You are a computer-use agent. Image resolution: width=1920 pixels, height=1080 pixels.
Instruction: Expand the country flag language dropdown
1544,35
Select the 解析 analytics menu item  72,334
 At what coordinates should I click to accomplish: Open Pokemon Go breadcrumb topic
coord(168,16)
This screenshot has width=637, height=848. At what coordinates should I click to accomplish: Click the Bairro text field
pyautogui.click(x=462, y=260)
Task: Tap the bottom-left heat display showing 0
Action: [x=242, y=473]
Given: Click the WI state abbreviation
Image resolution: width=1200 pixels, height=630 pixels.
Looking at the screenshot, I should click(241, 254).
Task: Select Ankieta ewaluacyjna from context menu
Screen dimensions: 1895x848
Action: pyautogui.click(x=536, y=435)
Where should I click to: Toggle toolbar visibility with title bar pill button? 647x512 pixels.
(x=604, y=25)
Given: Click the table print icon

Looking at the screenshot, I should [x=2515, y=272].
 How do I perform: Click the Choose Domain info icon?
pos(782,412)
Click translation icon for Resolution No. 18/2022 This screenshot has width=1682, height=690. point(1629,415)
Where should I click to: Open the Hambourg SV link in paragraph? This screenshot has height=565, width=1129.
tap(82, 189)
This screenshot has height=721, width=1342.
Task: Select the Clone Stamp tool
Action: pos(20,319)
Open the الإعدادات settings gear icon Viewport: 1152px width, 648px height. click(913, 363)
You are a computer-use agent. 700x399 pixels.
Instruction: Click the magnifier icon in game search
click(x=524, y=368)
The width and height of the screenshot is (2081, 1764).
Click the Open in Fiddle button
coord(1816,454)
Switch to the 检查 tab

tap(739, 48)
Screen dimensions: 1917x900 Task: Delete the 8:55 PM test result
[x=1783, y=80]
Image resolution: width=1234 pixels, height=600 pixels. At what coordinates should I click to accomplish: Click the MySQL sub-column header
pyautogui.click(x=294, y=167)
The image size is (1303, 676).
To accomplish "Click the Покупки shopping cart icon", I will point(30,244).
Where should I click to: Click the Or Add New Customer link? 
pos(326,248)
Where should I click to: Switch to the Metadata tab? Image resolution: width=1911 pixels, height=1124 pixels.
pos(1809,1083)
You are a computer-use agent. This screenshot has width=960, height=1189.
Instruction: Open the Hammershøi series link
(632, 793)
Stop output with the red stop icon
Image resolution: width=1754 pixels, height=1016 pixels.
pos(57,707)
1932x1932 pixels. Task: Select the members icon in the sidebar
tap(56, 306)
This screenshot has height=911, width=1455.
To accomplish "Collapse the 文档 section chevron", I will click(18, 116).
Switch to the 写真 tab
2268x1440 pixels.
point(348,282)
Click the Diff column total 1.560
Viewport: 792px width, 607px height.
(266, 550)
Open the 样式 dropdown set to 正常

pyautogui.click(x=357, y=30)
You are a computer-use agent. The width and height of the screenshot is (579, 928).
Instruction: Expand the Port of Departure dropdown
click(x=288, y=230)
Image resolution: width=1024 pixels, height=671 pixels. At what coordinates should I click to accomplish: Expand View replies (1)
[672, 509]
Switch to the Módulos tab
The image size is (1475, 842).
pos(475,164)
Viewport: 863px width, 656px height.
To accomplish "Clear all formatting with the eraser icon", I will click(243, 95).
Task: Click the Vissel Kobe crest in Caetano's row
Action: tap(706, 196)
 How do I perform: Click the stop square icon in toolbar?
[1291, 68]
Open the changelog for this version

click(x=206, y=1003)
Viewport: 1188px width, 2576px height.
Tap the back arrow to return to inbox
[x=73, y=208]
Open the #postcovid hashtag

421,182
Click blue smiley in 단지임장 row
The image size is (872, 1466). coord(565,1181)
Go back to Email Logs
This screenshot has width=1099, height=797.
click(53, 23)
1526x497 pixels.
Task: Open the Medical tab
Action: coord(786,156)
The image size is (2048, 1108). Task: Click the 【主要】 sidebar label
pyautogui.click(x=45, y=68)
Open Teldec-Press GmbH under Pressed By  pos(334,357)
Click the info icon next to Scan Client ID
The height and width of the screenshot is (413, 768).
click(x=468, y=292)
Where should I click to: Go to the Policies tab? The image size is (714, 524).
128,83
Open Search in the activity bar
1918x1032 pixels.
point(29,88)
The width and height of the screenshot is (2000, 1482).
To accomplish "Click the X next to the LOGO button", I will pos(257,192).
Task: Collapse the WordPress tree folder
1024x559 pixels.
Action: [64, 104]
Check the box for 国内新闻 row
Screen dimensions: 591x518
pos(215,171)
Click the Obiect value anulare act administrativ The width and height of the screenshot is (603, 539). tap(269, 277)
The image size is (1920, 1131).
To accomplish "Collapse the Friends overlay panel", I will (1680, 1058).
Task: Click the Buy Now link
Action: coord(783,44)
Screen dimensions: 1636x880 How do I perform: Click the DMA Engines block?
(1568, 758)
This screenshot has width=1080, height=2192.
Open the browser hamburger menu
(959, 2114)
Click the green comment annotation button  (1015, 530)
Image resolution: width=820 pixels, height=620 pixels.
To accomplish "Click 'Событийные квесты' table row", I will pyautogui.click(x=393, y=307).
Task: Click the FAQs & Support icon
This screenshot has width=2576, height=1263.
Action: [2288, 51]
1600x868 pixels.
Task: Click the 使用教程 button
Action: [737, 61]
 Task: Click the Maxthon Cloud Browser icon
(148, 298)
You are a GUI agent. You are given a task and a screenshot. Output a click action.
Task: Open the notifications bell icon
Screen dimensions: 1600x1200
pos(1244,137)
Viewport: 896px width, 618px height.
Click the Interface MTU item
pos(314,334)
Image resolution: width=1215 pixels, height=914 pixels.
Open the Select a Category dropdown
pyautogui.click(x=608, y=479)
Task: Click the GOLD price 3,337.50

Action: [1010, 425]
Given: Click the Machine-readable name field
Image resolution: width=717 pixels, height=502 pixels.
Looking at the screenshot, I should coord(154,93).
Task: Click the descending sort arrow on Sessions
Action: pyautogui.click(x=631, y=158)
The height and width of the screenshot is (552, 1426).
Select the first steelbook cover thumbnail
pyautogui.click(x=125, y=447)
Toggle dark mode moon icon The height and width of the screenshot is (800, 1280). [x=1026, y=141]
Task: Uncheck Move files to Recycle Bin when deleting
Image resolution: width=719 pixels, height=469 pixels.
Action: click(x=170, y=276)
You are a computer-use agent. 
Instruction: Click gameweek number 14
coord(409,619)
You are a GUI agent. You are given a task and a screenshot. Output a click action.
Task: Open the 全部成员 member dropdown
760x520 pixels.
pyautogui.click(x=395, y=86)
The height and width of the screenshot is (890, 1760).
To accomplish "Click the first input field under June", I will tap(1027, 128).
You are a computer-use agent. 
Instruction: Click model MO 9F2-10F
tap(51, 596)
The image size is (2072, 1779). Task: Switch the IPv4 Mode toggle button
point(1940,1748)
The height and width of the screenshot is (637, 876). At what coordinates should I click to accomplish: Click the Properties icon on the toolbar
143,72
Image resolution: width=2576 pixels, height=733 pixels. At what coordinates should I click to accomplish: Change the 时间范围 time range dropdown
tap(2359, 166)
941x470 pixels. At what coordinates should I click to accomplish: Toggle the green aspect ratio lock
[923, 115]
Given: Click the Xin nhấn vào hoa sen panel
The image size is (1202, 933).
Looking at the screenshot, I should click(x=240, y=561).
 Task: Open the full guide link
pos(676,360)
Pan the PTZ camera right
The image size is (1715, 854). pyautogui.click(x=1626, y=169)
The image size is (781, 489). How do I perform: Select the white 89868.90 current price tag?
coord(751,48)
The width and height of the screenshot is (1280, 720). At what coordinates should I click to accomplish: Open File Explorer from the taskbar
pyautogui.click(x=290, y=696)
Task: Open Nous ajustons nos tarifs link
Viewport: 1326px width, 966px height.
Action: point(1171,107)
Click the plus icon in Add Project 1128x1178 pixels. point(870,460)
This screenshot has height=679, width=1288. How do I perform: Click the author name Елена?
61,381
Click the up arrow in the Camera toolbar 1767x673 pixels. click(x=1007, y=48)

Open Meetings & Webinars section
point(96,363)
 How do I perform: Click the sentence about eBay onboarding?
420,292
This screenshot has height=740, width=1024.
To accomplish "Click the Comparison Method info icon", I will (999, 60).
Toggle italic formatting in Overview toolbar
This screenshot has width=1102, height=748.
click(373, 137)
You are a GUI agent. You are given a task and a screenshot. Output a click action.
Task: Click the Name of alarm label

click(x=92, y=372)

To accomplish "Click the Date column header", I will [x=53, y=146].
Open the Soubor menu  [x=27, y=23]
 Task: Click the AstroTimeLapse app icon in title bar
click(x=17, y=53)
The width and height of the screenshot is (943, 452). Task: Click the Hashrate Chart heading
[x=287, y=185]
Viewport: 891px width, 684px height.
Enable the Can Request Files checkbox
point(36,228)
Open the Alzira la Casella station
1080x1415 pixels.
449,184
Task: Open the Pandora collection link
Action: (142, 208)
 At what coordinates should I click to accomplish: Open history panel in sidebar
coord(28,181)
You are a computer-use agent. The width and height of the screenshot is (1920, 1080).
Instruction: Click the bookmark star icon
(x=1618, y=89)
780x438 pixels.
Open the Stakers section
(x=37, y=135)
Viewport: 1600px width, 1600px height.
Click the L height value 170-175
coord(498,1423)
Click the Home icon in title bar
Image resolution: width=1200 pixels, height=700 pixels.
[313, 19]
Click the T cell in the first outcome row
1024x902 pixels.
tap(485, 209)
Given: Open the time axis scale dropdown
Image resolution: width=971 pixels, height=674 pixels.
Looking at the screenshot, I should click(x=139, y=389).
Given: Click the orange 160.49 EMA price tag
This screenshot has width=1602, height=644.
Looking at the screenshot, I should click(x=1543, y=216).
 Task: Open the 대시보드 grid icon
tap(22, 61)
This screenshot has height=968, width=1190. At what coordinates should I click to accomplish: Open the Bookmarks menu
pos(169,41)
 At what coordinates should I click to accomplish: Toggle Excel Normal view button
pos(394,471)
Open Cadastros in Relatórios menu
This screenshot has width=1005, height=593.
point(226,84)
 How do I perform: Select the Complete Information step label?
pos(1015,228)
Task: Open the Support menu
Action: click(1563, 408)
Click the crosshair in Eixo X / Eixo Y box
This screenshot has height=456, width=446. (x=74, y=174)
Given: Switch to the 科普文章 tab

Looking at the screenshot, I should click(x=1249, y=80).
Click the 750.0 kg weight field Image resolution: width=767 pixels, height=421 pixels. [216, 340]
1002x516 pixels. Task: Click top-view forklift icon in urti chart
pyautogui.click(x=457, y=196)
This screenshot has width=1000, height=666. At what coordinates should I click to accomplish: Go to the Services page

☆ ☆ ☆

- [Goal of the exercise]
Rewrite the items starting at the line containing "Pan the PTZ camera right" and ending at the line containing "click(x=92, y=372)", changing "plus icon" to "add icon" and leaving everything else as it is.

- [Answer in full]
Pan the PTZ camera right
The image size is (1715, 854). pyautogui.click(x=1626, y=169)
The image size is (781, 489). How do I perform: Select the white 89868.90 current price tag?
coord(751,48)
The width and height of the screenshot is (1280, 720). At what coordinates should I click to accomplish: Open File Explorer from the taskbar
pyautogui.click(x=290, y=696)
Task: Open Nous ajustons nos tarifs link
Viewport: 1326px width, 966px height.
Action: point(1171,107)
Click the add icon in Add Project 1128x1178 pixels. point(870,460)
This screenshot has height=679, width=1288. How do I perform: Click the author name Елена?
61,381
Click the up arrow in the Camera toolbar 1767x673 pixels. click(x=1007, y=48)

Open Meetings & Webinars section
point(96,363)
 How do I perform: Click the sentence about eBay onboarding?
420,292
This screenshot has height=740, width=1024.
To accomplish "Click the Comparison Method info icon", I will (999, 60).
Toggle italic formatting in Overview toolbar
This screenshot has width=1102, height=748.
click(373, 137)
You are a GUI agent. You are given a task and a screenshot. Output a click action.
Task: Click the Name of alarm label

click(x=92, y=372)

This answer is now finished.